> _Reading text_
.....

Individuals who have not been vaccinated against the coronavirus disease (COVID-19) do not only risk their own health but are potential "variant factories," experts said.

"Unvaccinated people are potential variant factories. The more unvaccinated people there are, the more opportunities for the virus to multiply," Dr William Schaffner, a professor in the Division of Infectious Diseases at Vanderbilt University Medical Center, told CNN.
He warned that populations of unvaccinated people give the virus the chance not only to spread but also to change.
"When it does, it mutates, and it could throw off a variant mutation that is even more serious down the road."
Andrew Pekosz, a microbiologist and immunologist at the Johns Hopkins Bloomberg School of Public Health, explained that as mutations come up in viruses, the ones that persist are the ones that make it easier for the virus to spread in the population.

.....

> _Supplied data_

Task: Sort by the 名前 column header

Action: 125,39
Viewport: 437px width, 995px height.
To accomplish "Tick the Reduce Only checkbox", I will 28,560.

.....

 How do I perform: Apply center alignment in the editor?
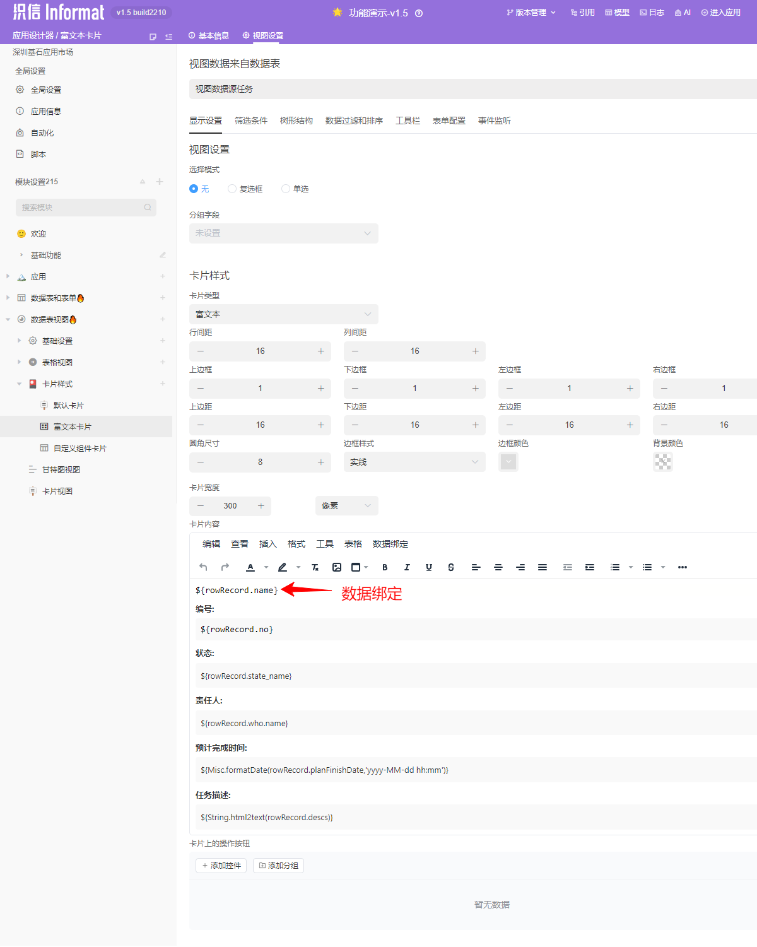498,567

.....

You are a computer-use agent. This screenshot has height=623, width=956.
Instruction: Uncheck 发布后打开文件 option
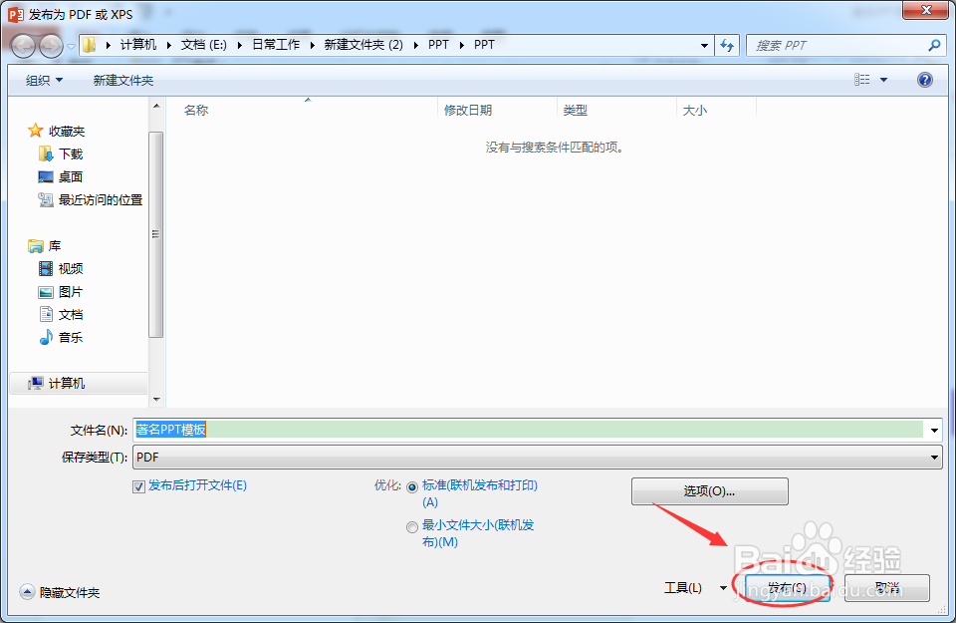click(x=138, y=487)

.....

> _Tasks and exercises_
(A) Using the COVID-19 variants text, answer these questions:
(i) In which division and institution is William Schaffner a professor?
(ii) At which school does Andrew Pekosz work?
(iii) According to Pekosz, which mutations persist?
(B) Carry the COVID-19 variants text forward from its final sentence.

> _Solved problems_
(A)
(i) The Division of Infectious Diseases at Vanderbilt University Medical Center.
(ii) The Johns Hopkins Bloomberg School of Public Health.
(iii) The ones that make it easier for the virus to spread in the population.

(B)
"Every time the viruses changes, that gives the virus a different platform to add more mutations. Now we have viruses that spread more efficiently," he told CNN.
The are already several variants of the coronavirus around the world including the the B.1.1.7 or Alpha variant that was first seen in England, the B.1.351 or Beta variant first spotted in South Africa, and the Delta variant or B.1.617.2 first detected in India.
The World Health Organization had earlier advised that "the more we allow the virus to spread, the more opportunity the virus has to change."
"Every time we see the virus circulating in the population, particularly a population that has pockets of immune people, vaccinated people, and pockets of unvaccinated people, you have a situation where the virus can probe," Pekosz added.
In the United States, only 18 states have fully vaccinated more than half their residents, according to data from the US Centers for Disease Control and Prevention.
As of June 27, the Philippines has so far recorded a total of 2,527,286 Filipinos who have been fully vaccinated against the virus.